Instructions to follow:
The full listing, reproduced exactly, is what the response must contain.
○ ○ ○
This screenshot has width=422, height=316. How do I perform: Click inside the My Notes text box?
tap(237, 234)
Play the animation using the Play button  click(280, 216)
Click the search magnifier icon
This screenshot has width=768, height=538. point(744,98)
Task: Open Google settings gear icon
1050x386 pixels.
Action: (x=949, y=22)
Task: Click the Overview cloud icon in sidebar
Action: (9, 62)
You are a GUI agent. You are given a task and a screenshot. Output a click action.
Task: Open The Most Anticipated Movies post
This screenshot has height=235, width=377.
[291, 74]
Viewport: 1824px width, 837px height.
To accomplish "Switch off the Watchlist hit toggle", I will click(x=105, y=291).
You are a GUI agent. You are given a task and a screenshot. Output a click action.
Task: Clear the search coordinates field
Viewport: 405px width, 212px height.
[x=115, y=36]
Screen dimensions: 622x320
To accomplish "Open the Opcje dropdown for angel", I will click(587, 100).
○ ○ ○
Solution for this task:
This screenshot has width=422, height=316. How do I perform: Click inside the My Notes text box?
tap(237, 234)
Play the animation using the Play button  click(280, 216)
Click the search magnifier icon
This screenshot has width=768, height=538. point(744,98)
Task: Open Google settings gear icon
1050x386 pixels.
Action: (x=949, y=22)
Task: Click the Overview cloud icon in sidebar
Action: (9, 62)
You are a GUI agent. You are given a task and a screenshot. Output a click action.
Task: Open The Most Anticipated Movies post
This screenshot has height=235, width=377.
[291, 74]
Viewport: 1824px width, 837px height.
To accomplish "Switch off the Watchlist hit toggle", I will click(x=105, y=291).
You are a GUI agent. You are given a task and a screenshot. Output a click action.
Task: Clear the search coordinates field
Viewport: 405px width, 212px height.
[x=115, y=36]
Screen dimensions: 622x320
To accomplish "Open the Opcje dropdown for angel", I will click(587, 100).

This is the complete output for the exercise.